#### [Problem statement]
Exact copy, no pictures: return only the lines below from the line with "View all (50, 575)" up to and including the line with "2016/17 (96, 1394)".
┌────────
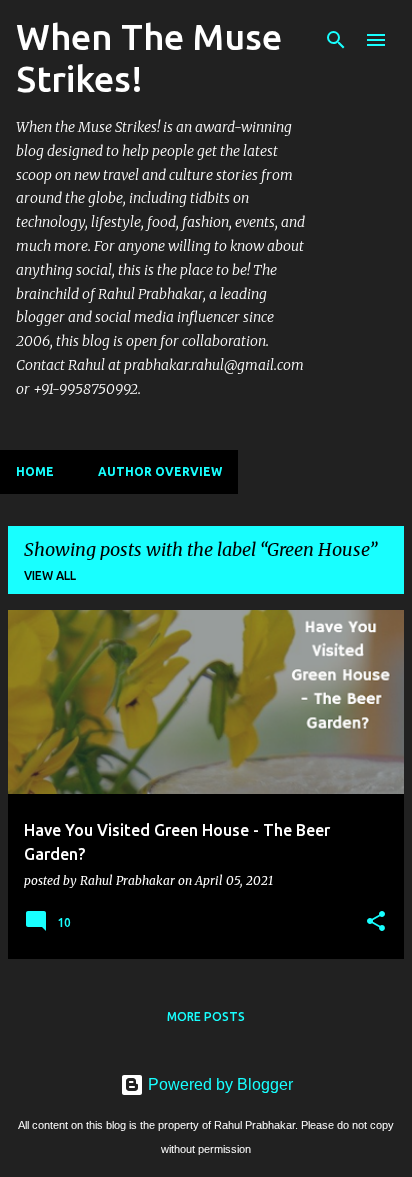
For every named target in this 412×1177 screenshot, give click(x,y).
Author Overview (160, 471)
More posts (206, 1016)
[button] (376, 922)
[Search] (336, 40)
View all (50, 575)
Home (35, 471)
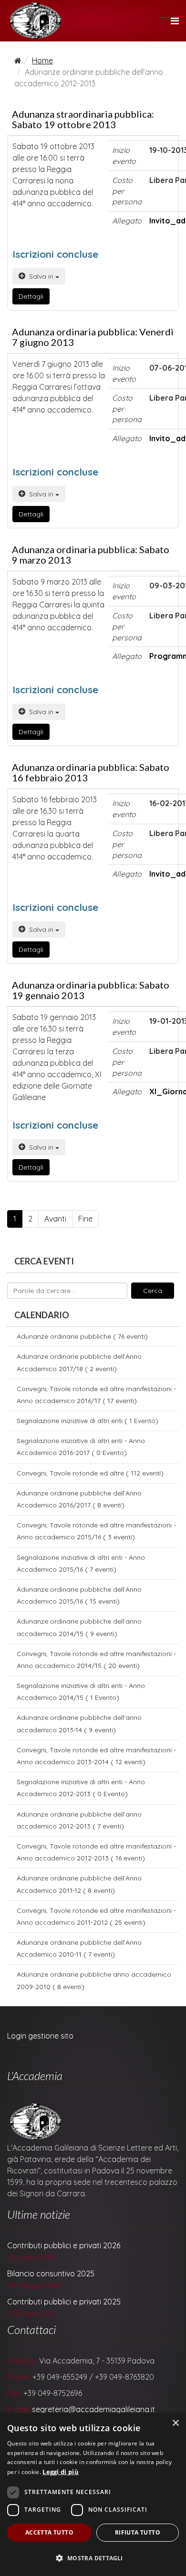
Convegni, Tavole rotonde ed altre (90, 1473)
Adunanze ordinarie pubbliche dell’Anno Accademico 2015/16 (79, 1595)
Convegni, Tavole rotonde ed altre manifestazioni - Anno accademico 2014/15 (96, 1659)
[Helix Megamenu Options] (175, 20)
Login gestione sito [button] (40, 2036)
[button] (93, 2558)
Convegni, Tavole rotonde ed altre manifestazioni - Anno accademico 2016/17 (96, 1394)
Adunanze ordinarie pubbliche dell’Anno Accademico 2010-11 (79, 1948)
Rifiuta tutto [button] (137, 2532)
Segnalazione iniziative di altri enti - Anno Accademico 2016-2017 (81, 1446)
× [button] (175, 2423)
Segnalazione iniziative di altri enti (87, 1420)
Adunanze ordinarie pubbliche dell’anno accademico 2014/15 (79, 1627)
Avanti (55, 1218)
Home (42, 60)
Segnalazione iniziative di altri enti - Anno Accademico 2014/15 (81, 1691)
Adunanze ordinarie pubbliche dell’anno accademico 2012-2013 (79, 1820)
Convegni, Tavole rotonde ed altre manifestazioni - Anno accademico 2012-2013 (96, 1852)
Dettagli (31, 296)
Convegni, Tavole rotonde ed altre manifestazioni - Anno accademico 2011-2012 (96, 1916)
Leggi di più (60, 2471)
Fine (85, 1218)
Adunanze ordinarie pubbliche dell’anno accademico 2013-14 (79, 1723)
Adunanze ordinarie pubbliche (82, 1336)
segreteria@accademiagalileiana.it (93, 2409)
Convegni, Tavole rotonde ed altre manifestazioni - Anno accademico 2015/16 (96, 1531)
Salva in (41, 276)
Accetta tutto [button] (49, 2532)
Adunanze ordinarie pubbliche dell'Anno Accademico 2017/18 (79, 1362)
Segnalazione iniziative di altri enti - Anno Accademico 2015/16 (81, 1563)
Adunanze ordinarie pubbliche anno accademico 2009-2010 (94, 1980)
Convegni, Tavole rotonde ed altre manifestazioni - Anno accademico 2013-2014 (96, 1756)
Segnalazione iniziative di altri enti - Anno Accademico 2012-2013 (81, 1788)
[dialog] (93, 2494)
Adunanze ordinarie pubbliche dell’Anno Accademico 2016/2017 (79, 1499)
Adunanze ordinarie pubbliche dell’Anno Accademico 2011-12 (79, 1884)
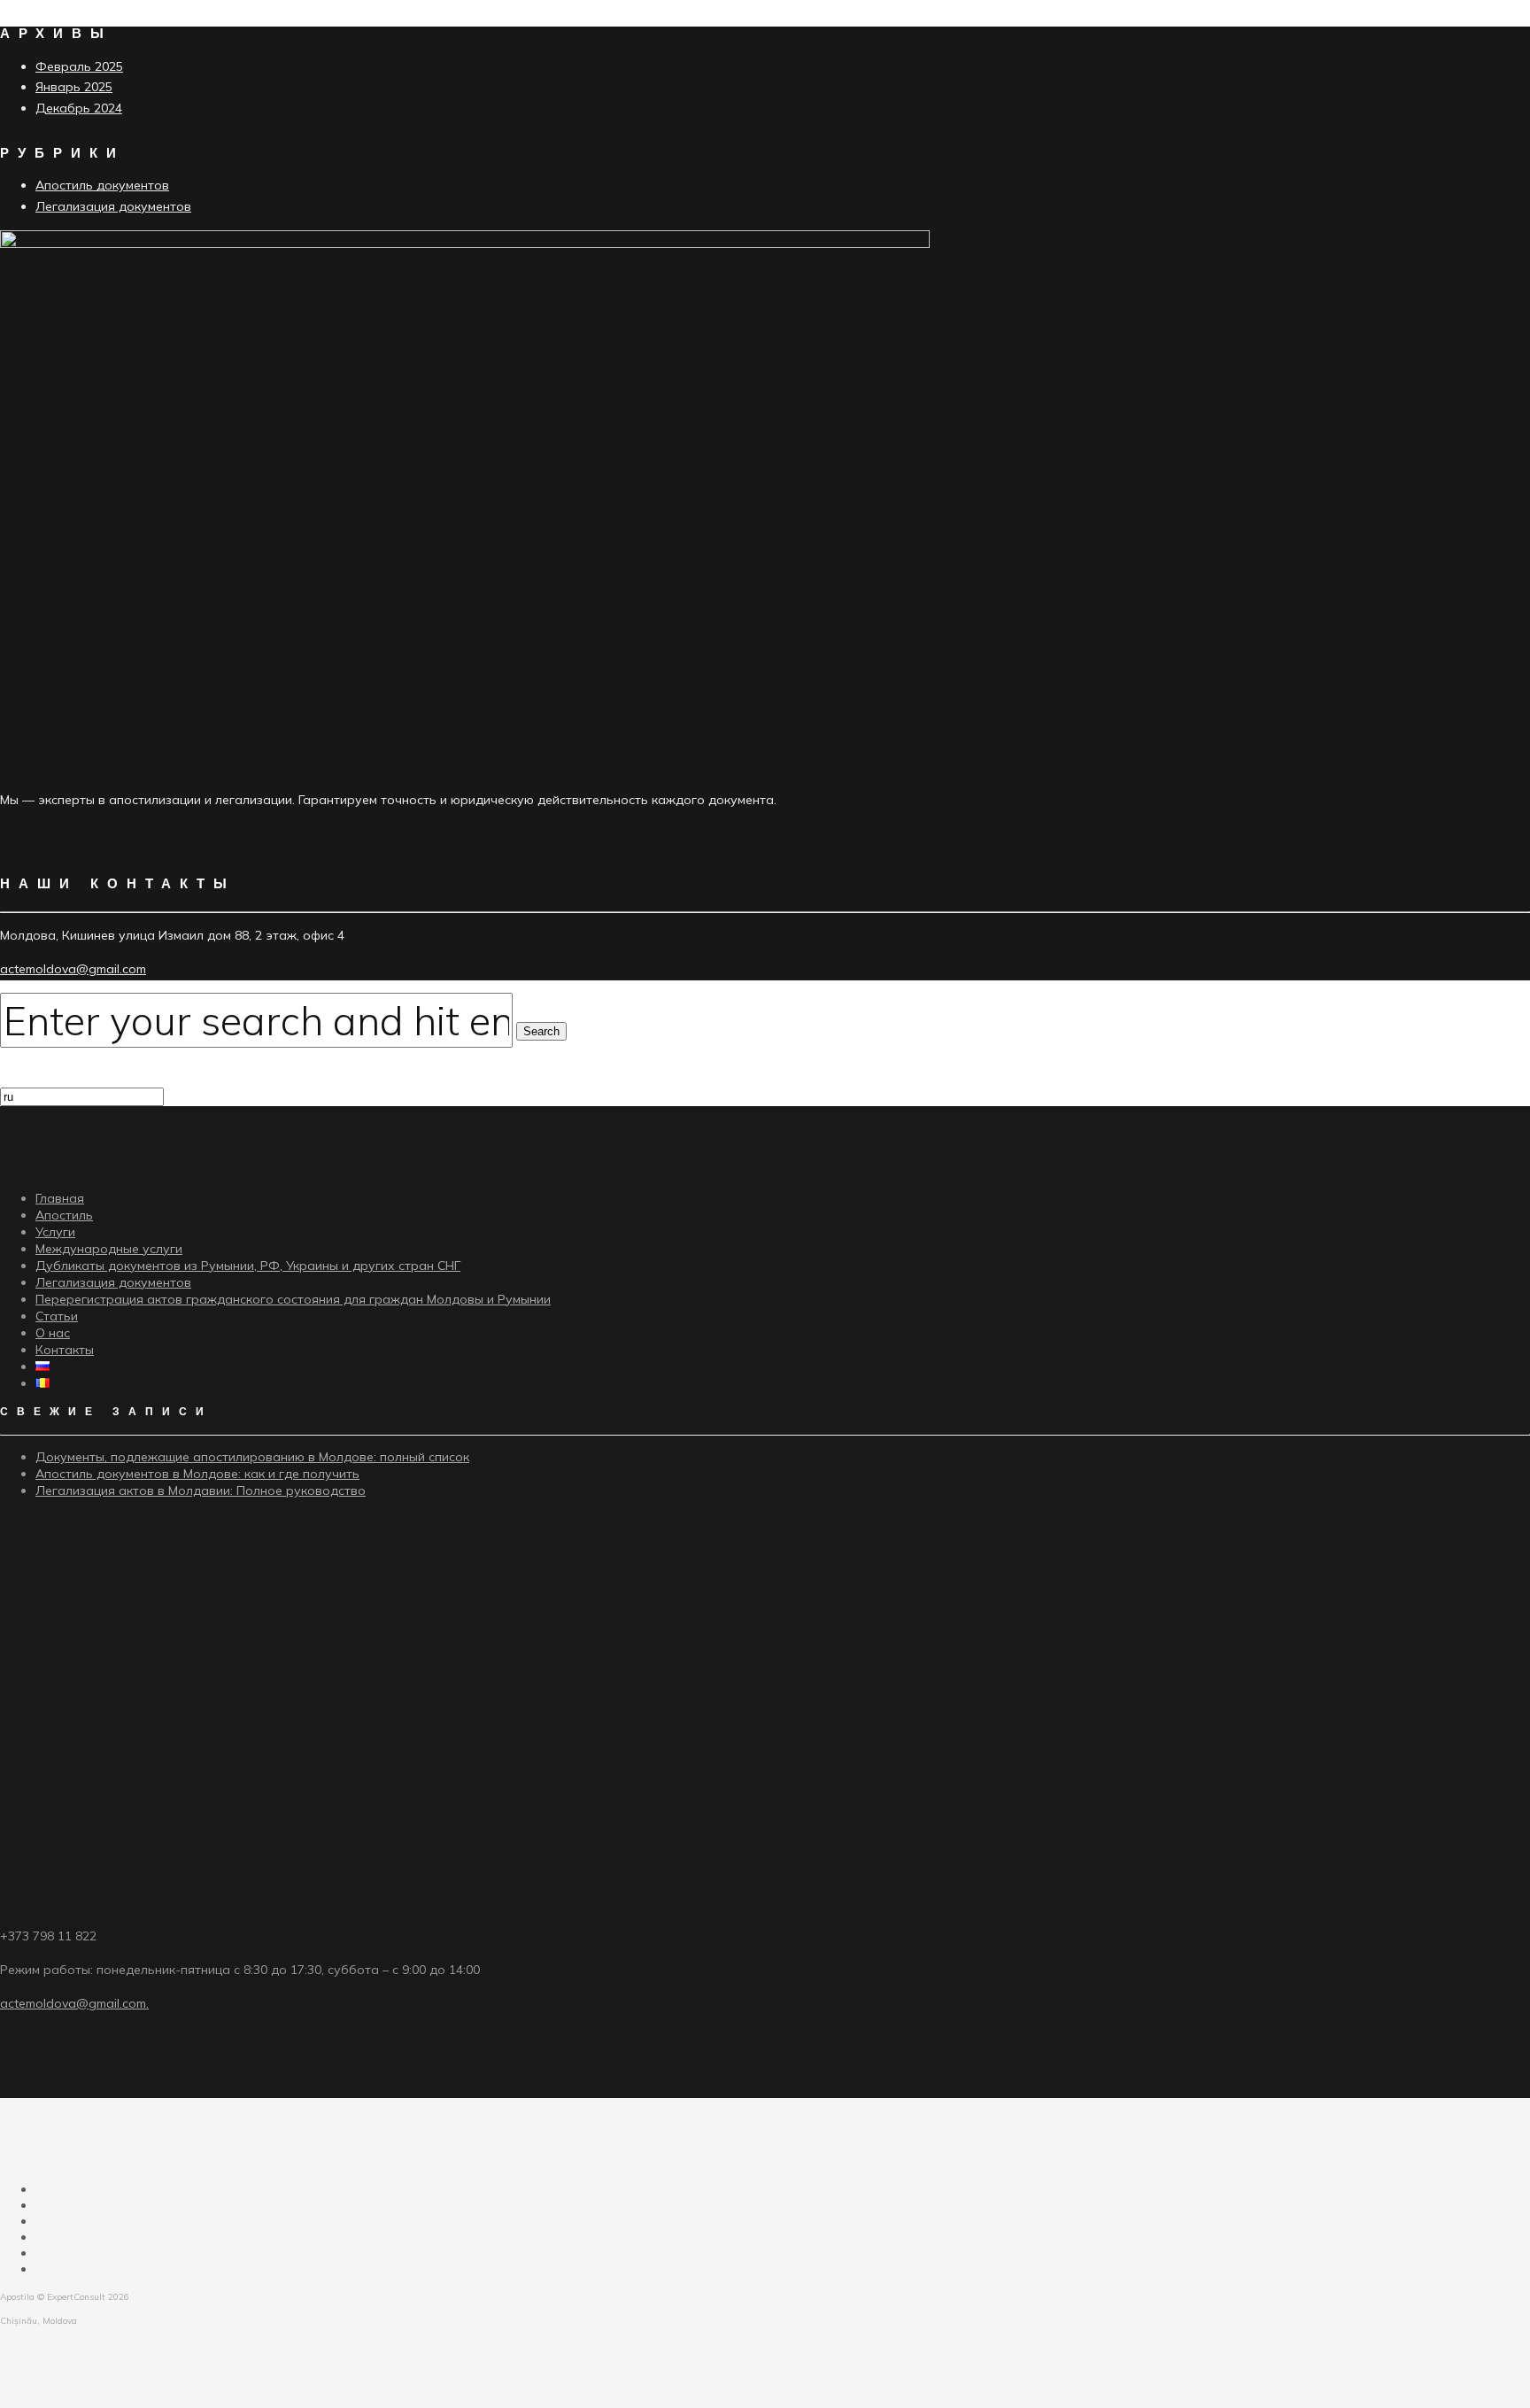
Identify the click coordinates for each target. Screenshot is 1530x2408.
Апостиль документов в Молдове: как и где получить (197, 1474)
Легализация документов (113, 206)
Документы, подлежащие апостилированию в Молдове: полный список (252, 1457)
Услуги (55, 1232)
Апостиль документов (102, 185)
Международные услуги (108, 1249)
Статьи (56, 1316)
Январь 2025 (73, 87)
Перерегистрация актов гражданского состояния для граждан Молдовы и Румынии (293, 1299)
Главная (59, 1198)
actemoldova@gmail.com (73, 969)
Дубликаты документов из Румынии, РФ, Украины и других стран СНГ (247, 1266)
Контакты (64, 1350)
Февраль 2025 (79, 66)
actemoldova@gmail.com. (74, 2003)
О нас (52, 1333)
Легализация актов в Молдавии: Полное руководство (200, 1490)
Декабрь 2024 (78, 108)
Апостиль (64, 1215)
└────────
#### [Problem solution]
View all (50, 575)
Home (35, 471)
Convegni, Tavole rotonde ed altre (90, 1473)
Adunanze ordinarie pubbliche dell’Anno Accademico 2015/16 (79, 1595)
Convegni, Tavole rotonde ed altre manifestazioni - Anno accademico 2014/15 (96, 1659)
[Helix Megamenu Options] (175, 20)
Login gestione sito [button] (40, 2036)
[button] (93, 2558)
Convegni, Tavole rotonde ed altre manifestazioni - Anno accademico 2016/17 (96, 1394)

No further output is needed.